Robert and Mildred Tong In 1990, Robert and Mildred Tong met. In 1995, they got married. Today, both 36, this stay-at-home mom and Senior QA engineer have four children and share what they've learned about "off-limit" topics. INTERVIEWED BY SARA WILSON
Mildred and Robert Tong
ROBERT Marriage has taught me…
(1) She needs more, not less, time with me. And date nights are still a must.
(2) Honest feedback: good. Repressed feelings: bad. Even with "off-limit" topics like 'Am I fat?' Just be cautious in the way you say it.
(3) Girls are talk-oriented; guys are task-oriented. Mildred will want to discuss something; I'll try to solve it.
(4) Both partners need alone time—maybe guys more so since we're task-oriented.
(5) I'm to lead the family spiritually.
(6) If you wait to address a topic until it's become an argument, it will be too late.
(7) To plan my free time with my wife first, then plan my alone free time.
(8) I don't mind grocery shopping if she's busy.
(9) Mildred tends to be nervous about things and I need to relax her.
(10) Family is a unique bond. I treasure my wife and I also treasure my kids. I will be very sad when my kids leave for college.
MILDRED Marriage taught me that…
(1) Being right is sometimes not as important as making peace.
(2 I'm not perfect, so I shouldn't expect him to be.
(3) To not be afraid to just tell him what I expect.
(4) I'm not his mother or his "Holy Spirit".
(5) There is so much about a person that you learn everyday—and you can fall deeper in love with someone everyday.
(6) If you don't communicate, you don't really have a relationship. I need to have regular communication almost daily—at least a half-hour of just talking about our day.
(7) With more kids, there isn't much free time.
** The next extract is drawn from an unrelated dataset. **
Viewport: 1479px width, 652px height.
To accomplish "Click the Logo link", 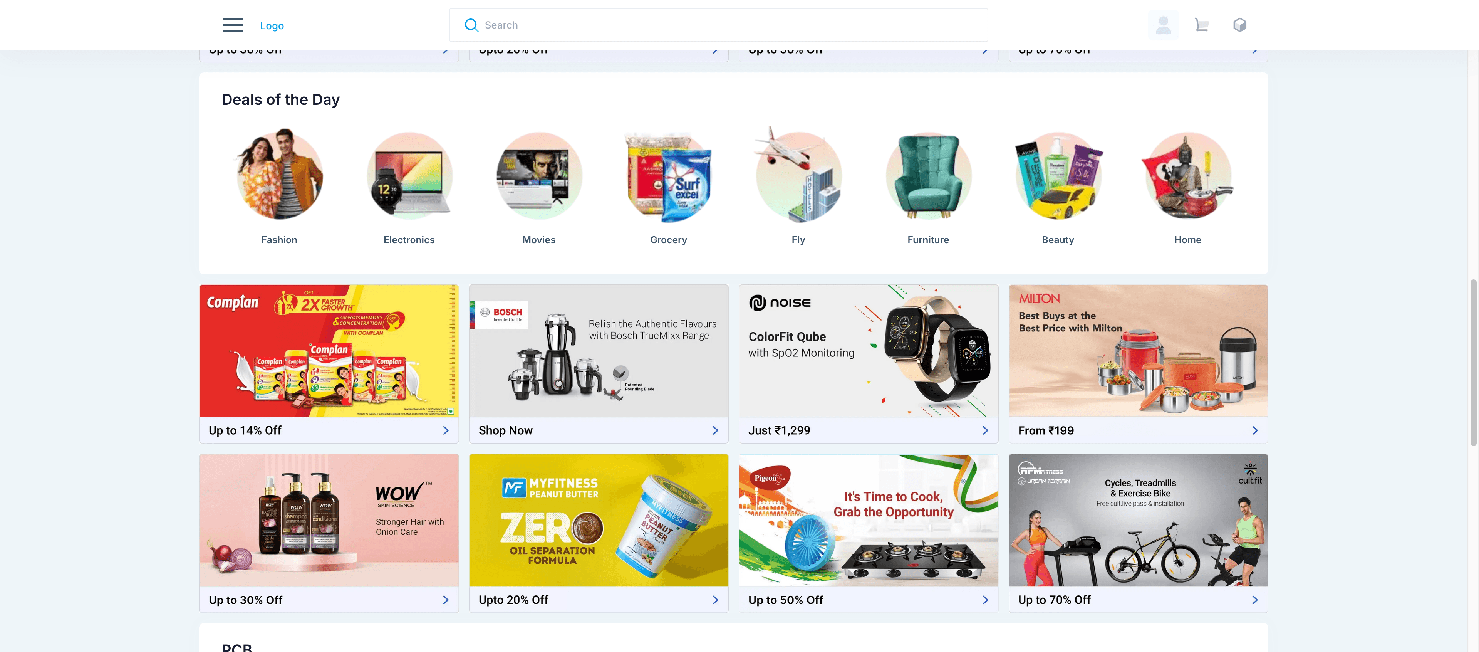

It's important to set aside time and planning is necessary to keep the relationship alive.
(8) I married someone with different tastes than me. I think it shows love to consider others while grocery shopping, like buying Robert ice cream bars and steaks.
(9) I'm a control freak, but I appreciate having a husband who thinks different than I do. I also appreciate that he can make up for where I fall short—in many areas!